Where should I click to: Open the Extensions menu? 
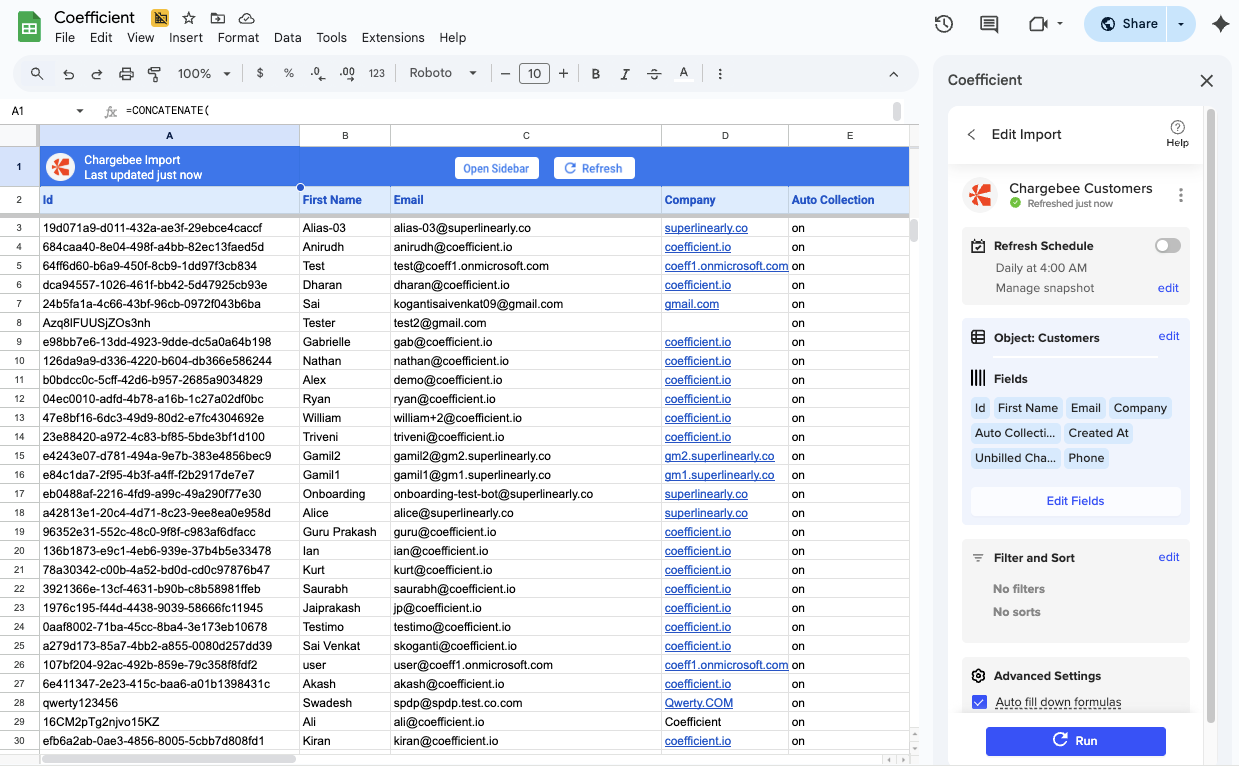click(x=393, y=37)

------------------------------------

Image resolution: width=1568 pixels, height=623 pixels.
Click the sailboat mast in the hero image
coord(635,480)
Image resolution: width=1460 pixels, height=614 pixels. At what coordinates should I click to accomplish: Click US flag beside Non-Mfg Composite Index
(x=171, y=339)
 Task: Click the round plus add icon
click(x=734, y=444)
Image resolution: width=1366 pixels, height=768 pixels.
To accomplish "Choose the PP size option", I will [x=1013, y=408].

------------------------------------

TRY IT: Transcribe each line of the data above, unaltered, from the one where "Image resolution: width=1568" appears to the one where "Image resolution: width=1366" appears, inclusive of both.

YOUR RESPONSE:
Image resolution: width=1568 pixels, height=623 pixels.
Click the sailboat mast in the hero image
coord(635,480)
Image resolution: width=1460 pixels, height=614 pixels. At what coordinates should I click to accomplish: Click US flag beside Non-Mfg Composite Index
(x=171, y=339)
 Task: Click the round plus add icon
click(x=734, y=444)
Image resolution: width=1366 pixels, height=768 pixels.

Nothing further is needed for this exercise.